A US jury last month found Aafia Siddiqui, 37, a mother and neuroscientist trained at the prestigious Massachusetts Institute of Technology, guilty on all charges and she could face life in prison when sentenced on May 6.

“I myself raised the issues about Doctor Aafia Siddiqui... with various Congress delegations visiting Pakistan,” Prime Minister Yousuf Raza Gilani told reporters in Islamabad.

“It is not possible that our delegation will not raise these issues during the talks,” he said in remarks broadcast on local television.

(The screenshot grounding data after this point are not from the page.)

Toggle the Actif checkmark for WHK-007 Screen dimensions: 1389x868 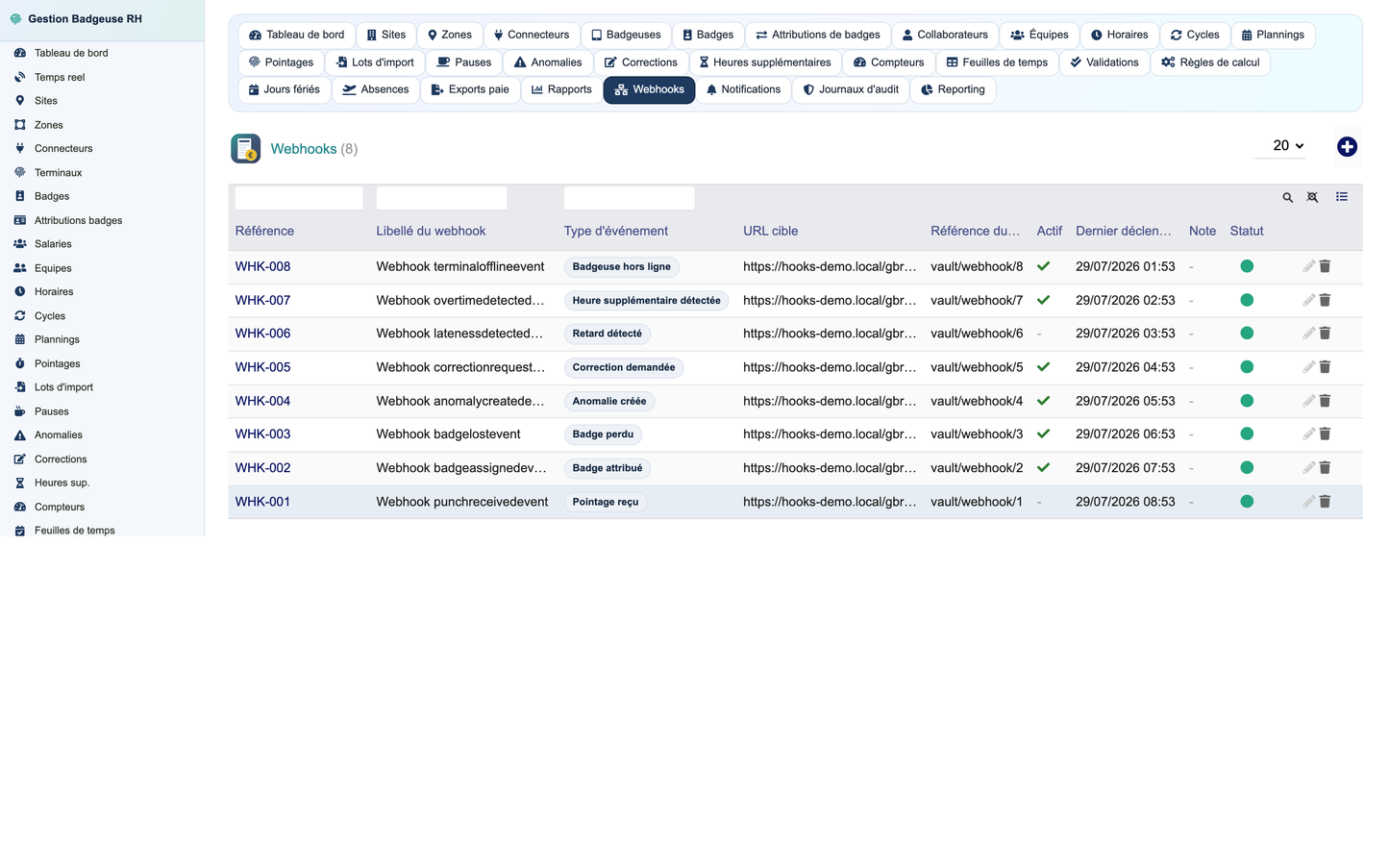tap(1043, 300)
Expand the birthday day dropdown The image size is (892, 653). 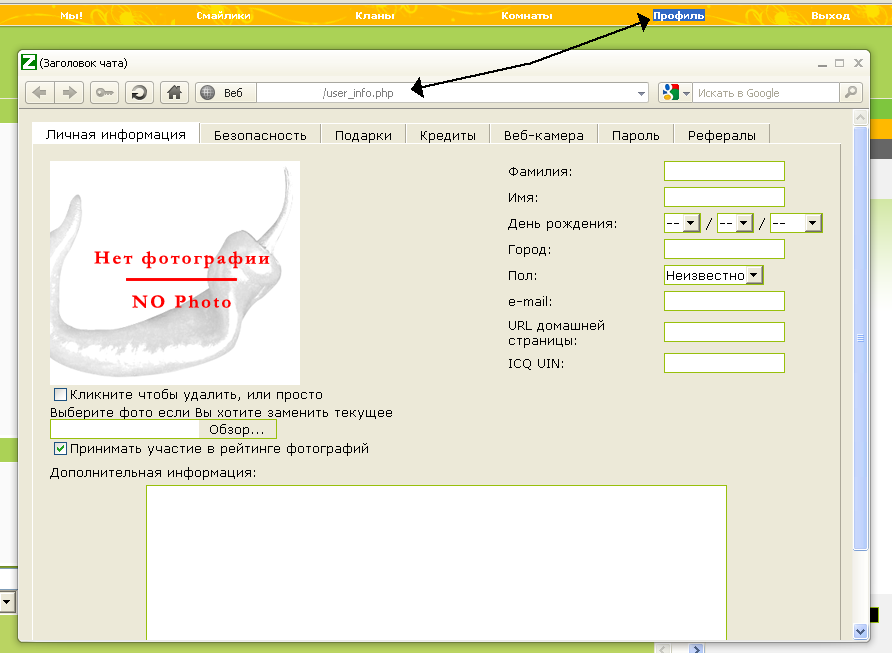click(690, 224)
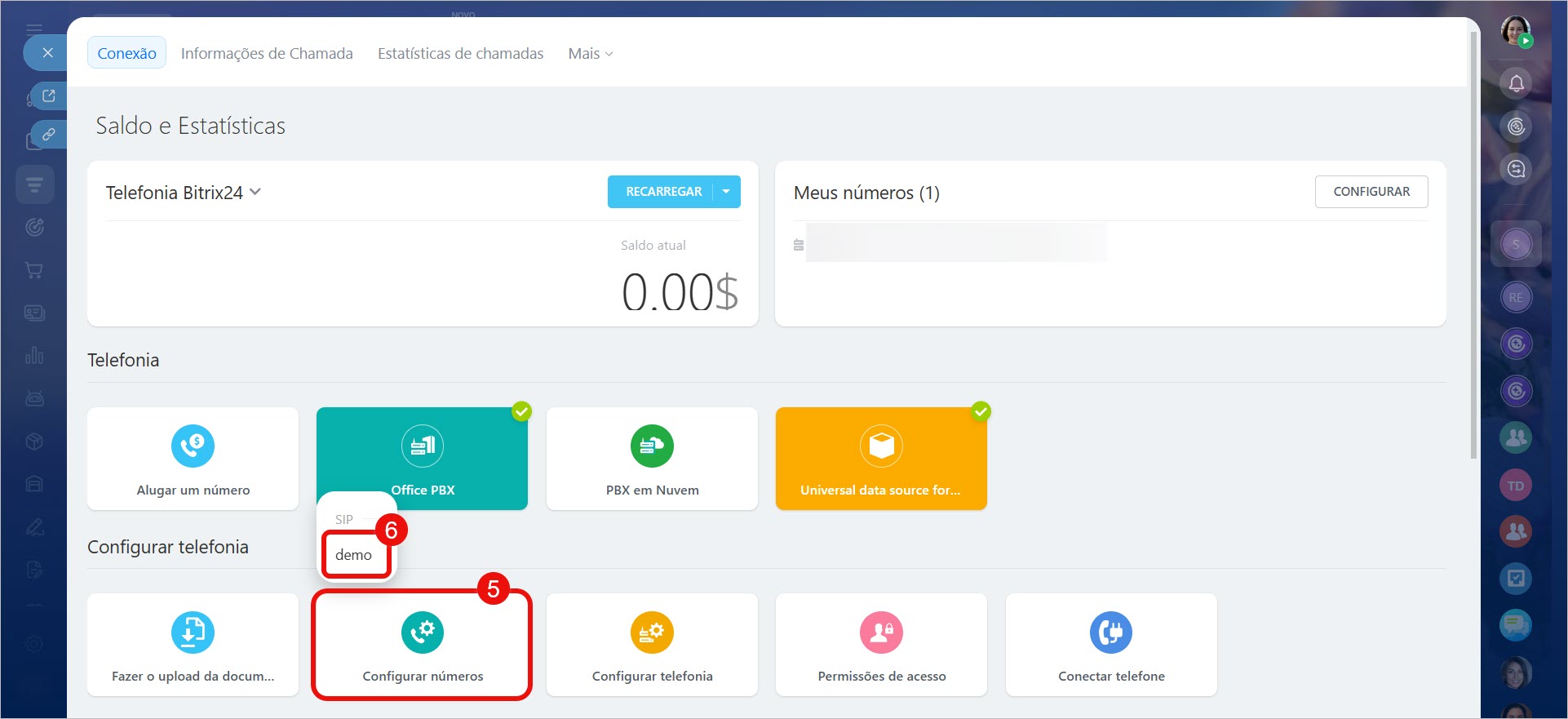This screenshot has width=1568, height=719.
Task: Click the Configurar números gear icon
Action: [x=422, y=632]
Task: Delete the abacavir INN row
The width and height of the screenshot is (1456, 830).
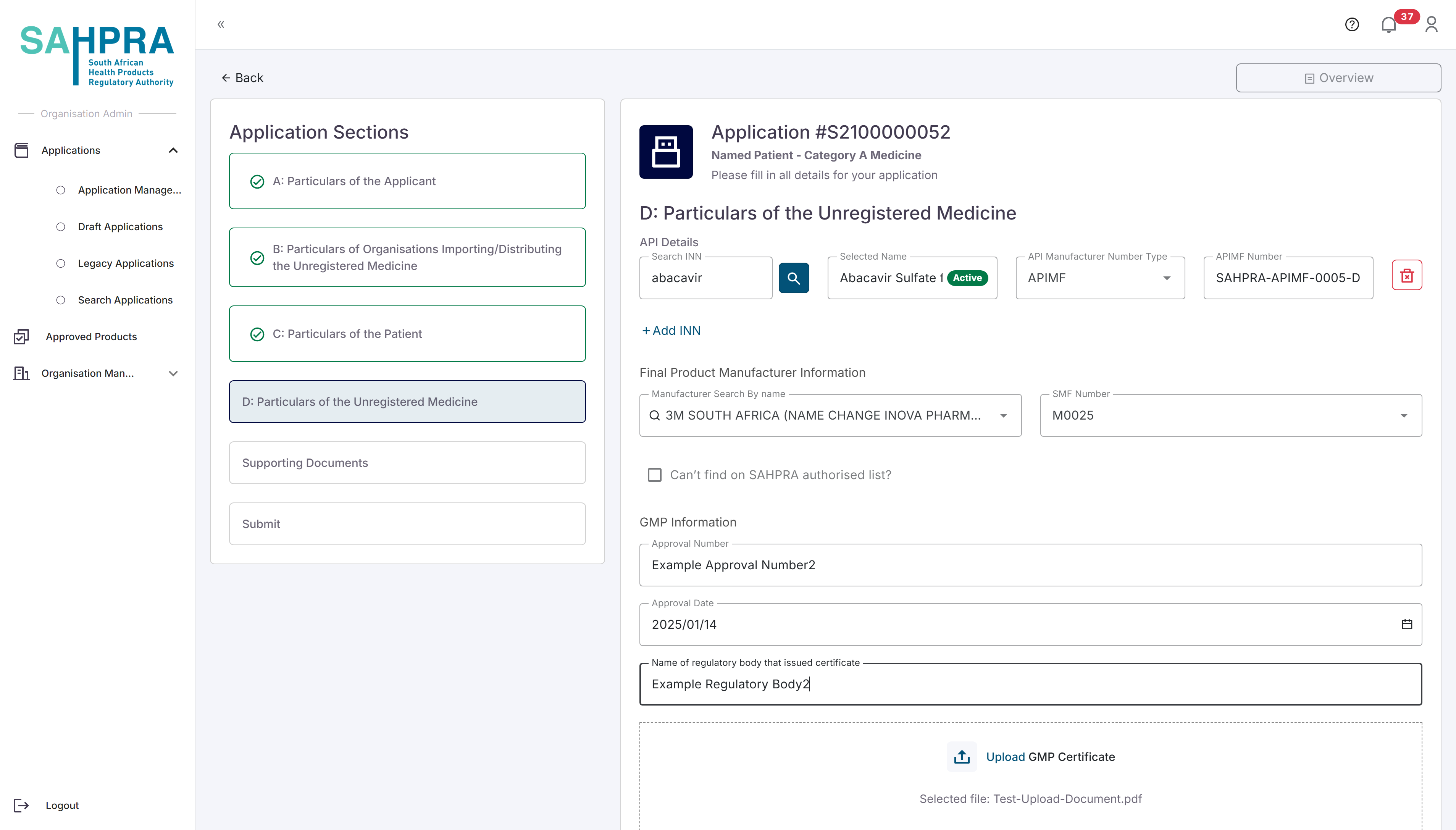Action: (1406, 276)
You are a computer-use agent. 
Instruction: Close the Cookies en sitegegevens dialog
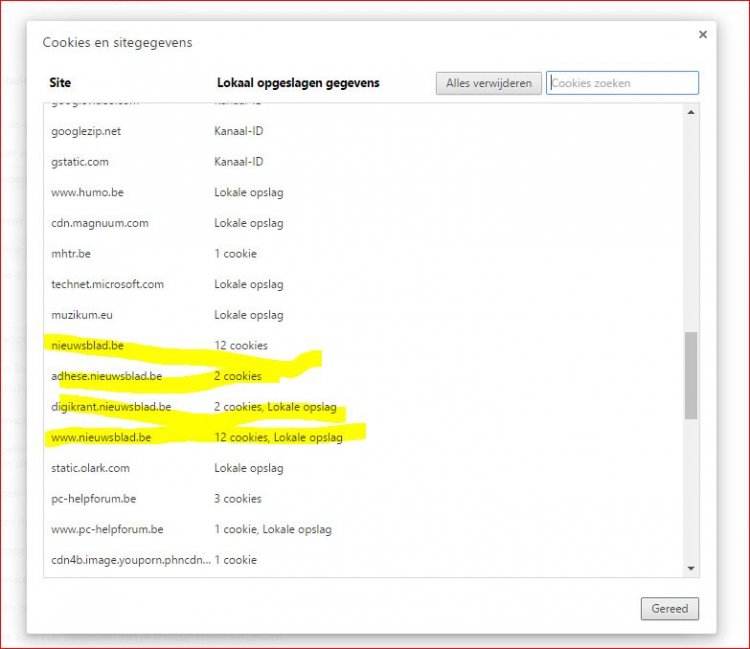[x=702, y=35]
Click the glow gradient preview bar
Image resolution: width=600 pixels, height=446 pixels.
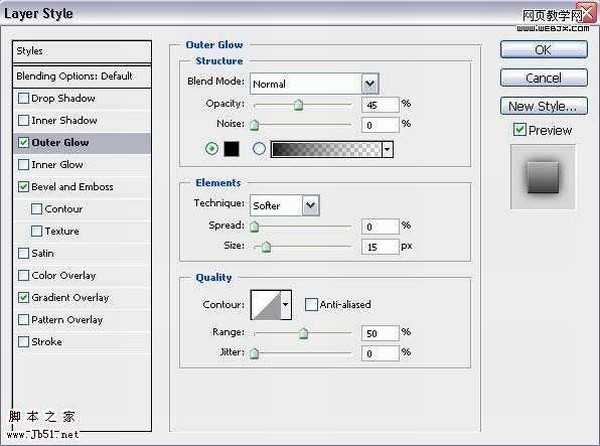pyautogui.click(x=326, y=149)
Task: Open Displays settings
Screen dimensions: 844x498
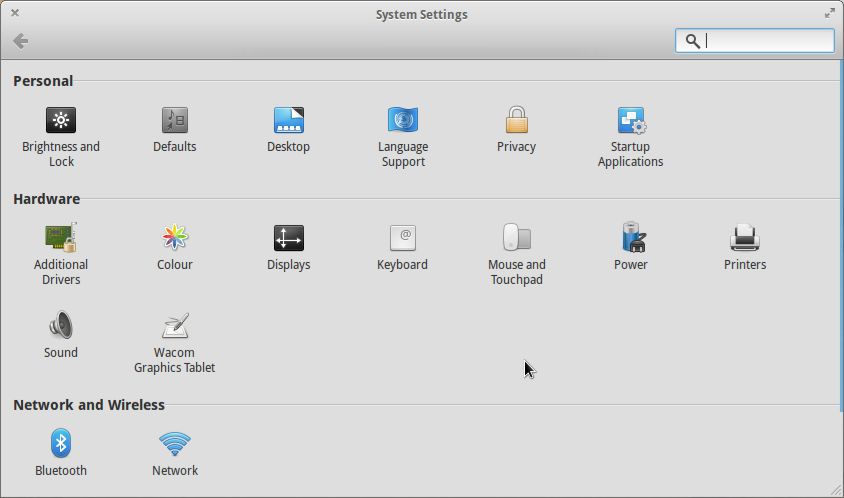Action: click(x=288, y=239)

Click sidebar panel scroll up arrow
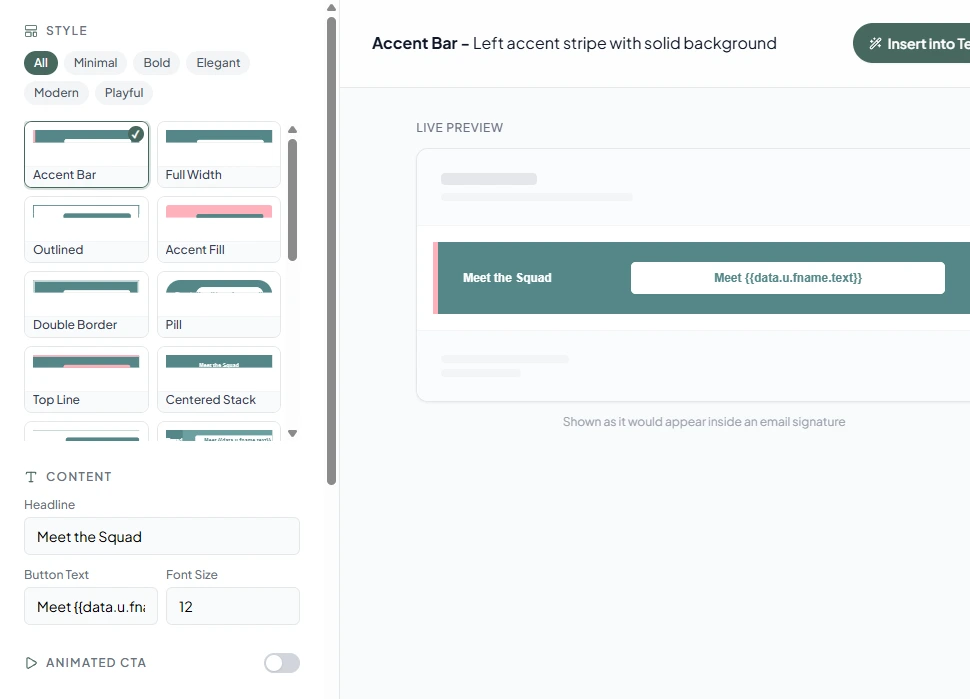(x=332, y=8)
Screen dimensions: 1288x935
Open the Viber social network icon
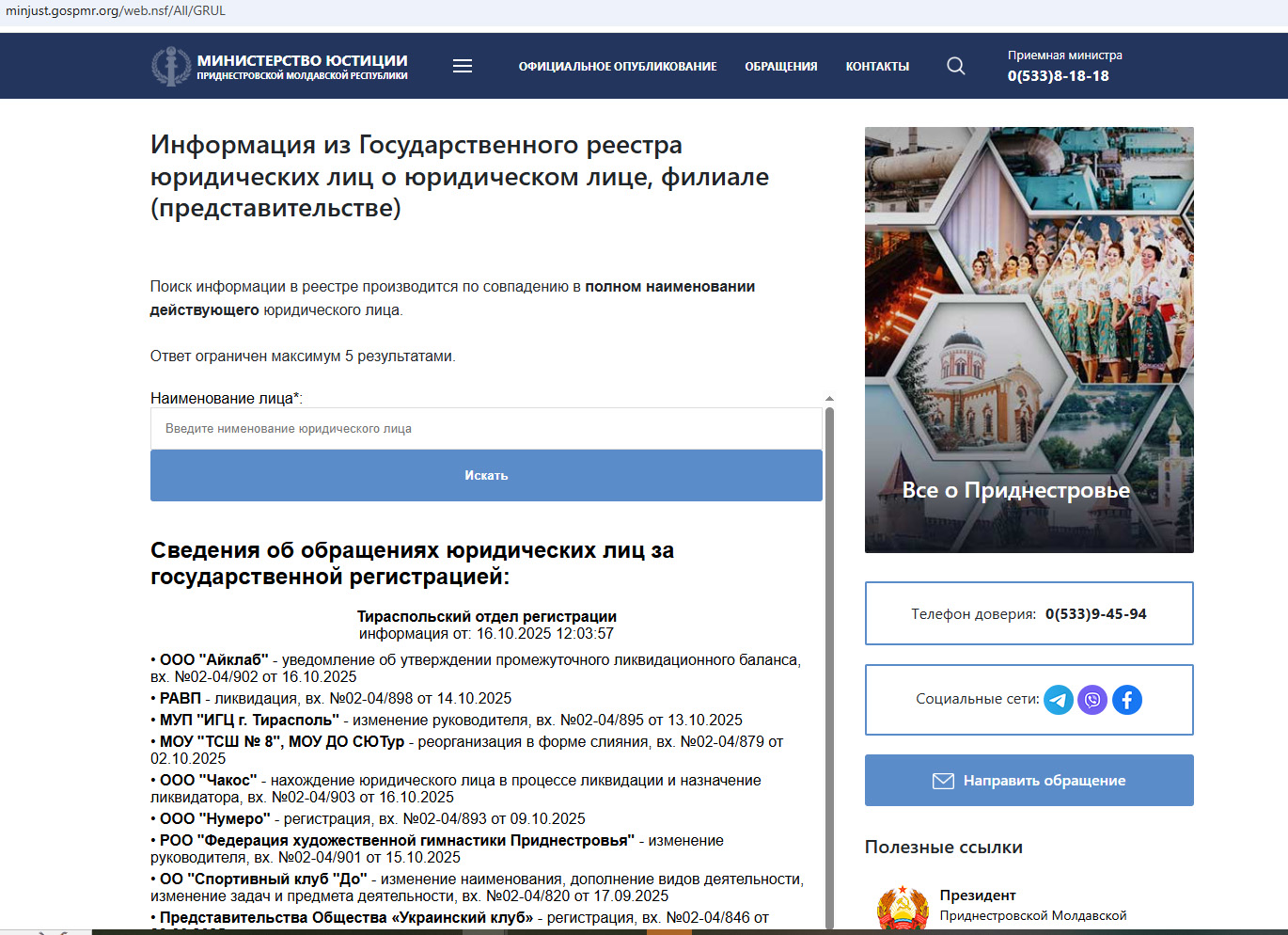coord(1092,700)
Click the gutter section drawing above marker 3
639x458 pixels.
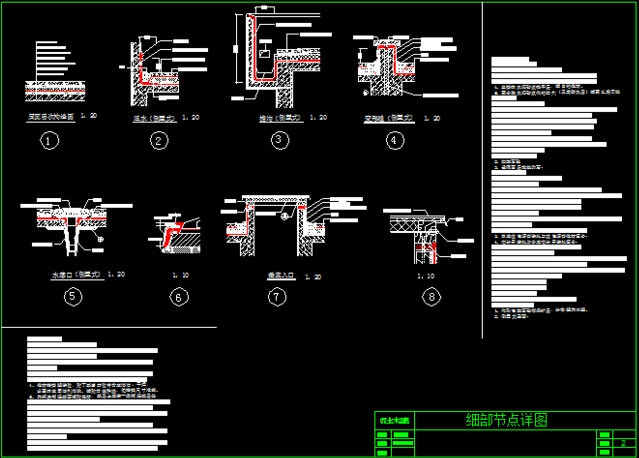(x=282, y=58)
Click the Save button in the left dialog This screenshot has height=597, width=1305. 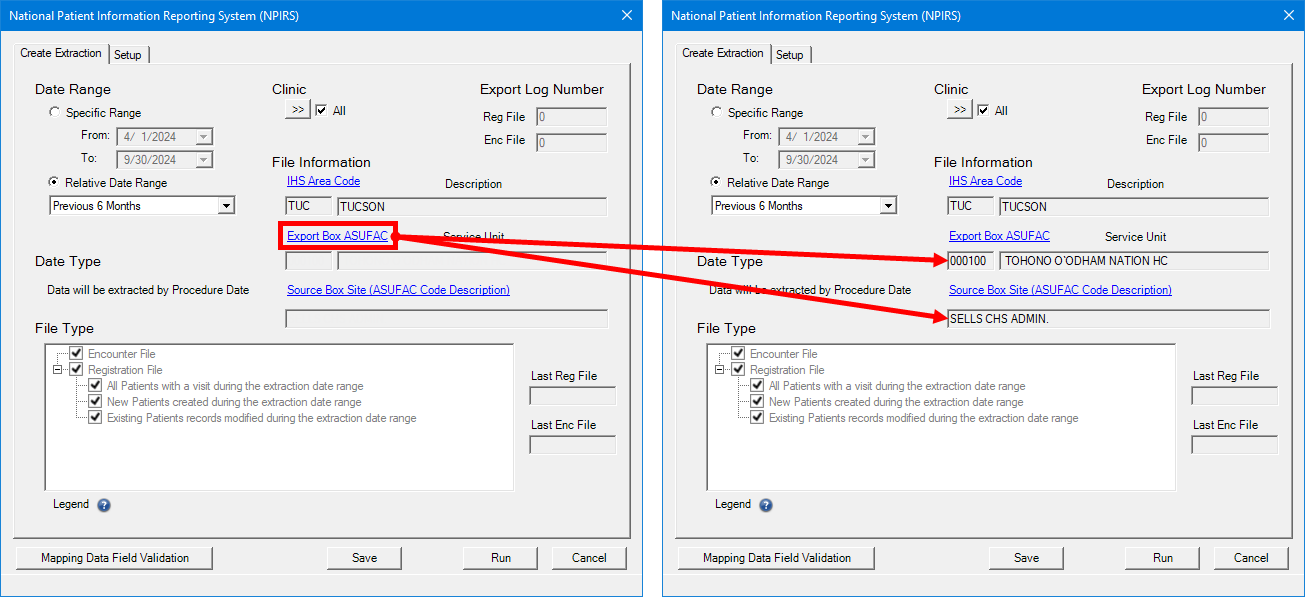tap(364, 558)
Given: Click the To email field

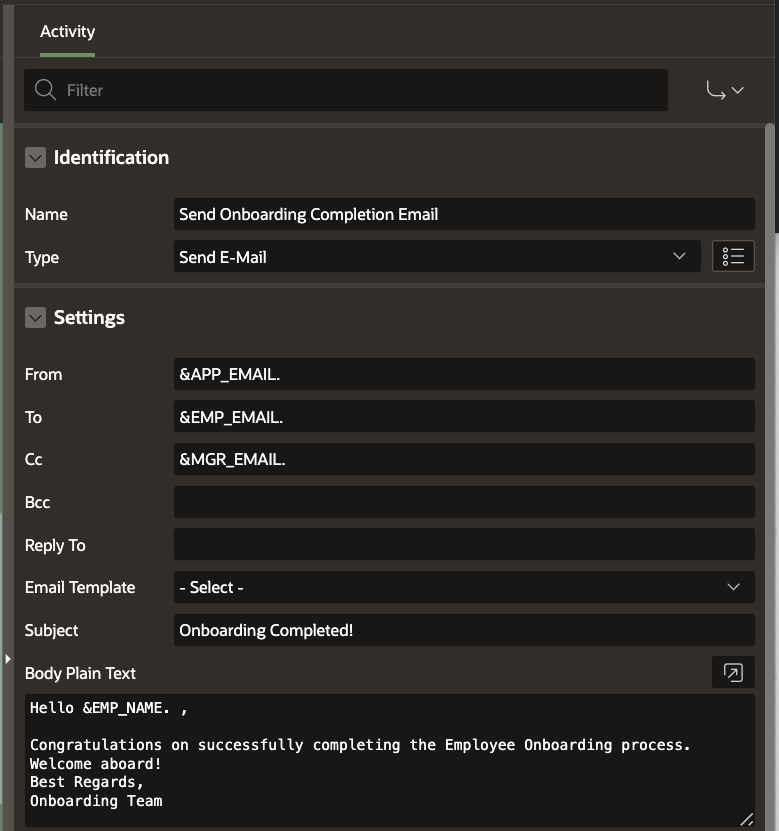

Siddiqui was accused of grabbing a rifle at an Afghan police station where she was being interrogated in July 2008 and trying to shoot US servicemen.

Although she was not charged with terrorism, prosecutors described her as a would-be terrorist who had plotted to bomb New York.

The case provoked outrage in Pakistan, with protests erupting throughout the country after the verdict and Pakistan's President Asif Ali Zardari ordering his government to provide her with legal assistance in the US.

Gilani said, however, that Pakistan's top priority in this week's talks chaired by Pakistani Foreign Minister Shah Mehmood Qureshi and US Secretary of State Hillary Clinton would be Pakistan's crippling energy crisis.

The prime minister had on Wednesday hailed “major paradigm shift” in US policy towards his country - notably on Pakistan's efforts to tackle Islamist extremists on its soil - and repeated his desire for cooperation.

“We want regional stability, we want good relations with India and other neighbours - the US also wants regional stability,” he said.

Talks in Washington, billed as a first-of-a-kind “strategic dialogue” will continue for a second day Thursday, after the two sides pledged to build a new spirit of trust after years of mutual recriminations.